Dataset entries:
⟨
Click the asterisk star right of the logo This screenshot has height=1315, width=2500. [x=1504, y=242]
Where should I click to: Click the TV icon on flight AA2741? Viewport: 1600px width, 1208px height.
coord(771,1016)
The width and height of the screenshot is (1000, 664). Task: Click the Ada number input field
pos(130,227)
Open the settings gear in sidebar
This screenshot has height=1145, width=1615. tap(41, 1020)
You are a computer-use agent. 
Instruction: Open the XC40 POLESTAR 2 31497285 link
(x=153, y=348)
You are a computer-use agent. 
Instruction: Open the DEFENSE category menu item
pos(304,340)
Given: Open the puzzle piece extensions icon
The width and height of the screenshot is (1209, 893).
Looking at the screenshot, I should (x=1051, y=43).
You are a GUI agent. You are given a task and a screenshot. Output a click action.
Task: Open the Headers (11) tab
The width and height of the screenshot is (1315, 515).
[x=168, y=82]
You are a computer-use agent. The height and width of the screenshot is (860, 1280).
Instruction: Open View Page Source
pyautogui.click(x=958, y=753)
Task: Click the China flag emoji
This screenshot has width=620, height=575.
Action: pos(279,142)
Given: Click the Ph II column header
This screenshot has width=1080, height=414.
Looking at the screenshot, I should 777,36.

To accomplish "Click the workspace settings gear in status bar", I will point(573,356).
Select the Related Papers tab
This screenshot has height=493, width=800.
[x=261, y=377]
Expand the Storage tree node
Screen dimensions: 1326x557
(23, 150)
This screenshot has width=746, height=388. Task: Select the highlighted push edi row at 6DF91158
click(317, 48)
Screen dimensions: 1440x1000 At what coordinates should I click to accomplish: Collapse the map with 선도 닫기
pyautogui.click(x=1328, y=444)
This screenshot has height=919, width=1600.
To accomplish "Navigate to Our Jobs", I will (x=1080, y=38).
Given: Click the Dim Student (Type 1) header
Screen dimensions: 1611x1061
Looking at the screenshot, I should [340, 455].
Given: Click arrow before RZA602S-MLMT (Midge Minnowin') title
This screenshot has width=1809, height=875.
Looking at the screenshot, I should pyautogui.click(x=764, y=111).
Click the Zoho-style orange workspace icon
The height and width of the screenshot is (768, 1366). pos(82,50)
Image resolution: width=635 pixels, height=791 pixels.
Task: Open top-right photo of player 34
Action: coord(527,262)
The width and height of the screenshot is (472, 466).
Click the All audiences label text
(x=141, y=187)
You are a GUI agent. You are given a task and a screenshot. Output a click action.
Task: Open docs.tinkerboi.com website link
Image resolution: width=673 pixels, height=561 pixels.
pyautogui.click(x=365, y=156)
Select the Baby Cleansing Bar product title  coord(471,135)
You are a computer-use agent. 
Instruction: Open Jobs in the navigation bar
⟩
Nothing should appear in the answer except the lines from the one with "Screen dimensions: 1611x1061" through the final line of the records, written exactly.

Screen dimensions: 1611x1061
Looking at the screenshot, I should [340, 455].
Given: Click arrow before RZA602S-MLMT (Midge Minnowin') title
This screenshot has width=1809, height=875.
Looking at the screenshot, I should pyautogui.click(x=764, y=111).
Click the Zoho-style orange workspace icon
The height and width of the screenshot is (768, 1366). pos(82,50)
Image resolution: width=635 pixels, height=791 pixels.
Task: Open top-right photo of player 34
Action: coord(527,262)
The width and height of the screenshot is (472, 466).
Click the All audiences label text
(x=141, y=187)
You are a GUI agent. You are given a task and a screenshot. Output a click action.
Task: Open docs.tinkerboi.com website link
Image resolution: width=673 pixels, height=561 pixels.
pyautogui.click(x=365, y=156)
Select the Baby Cleansing Bar product title  coord(471,135)
You are a computer-use agent. 
Instruction: Open Jobs in the navigation bar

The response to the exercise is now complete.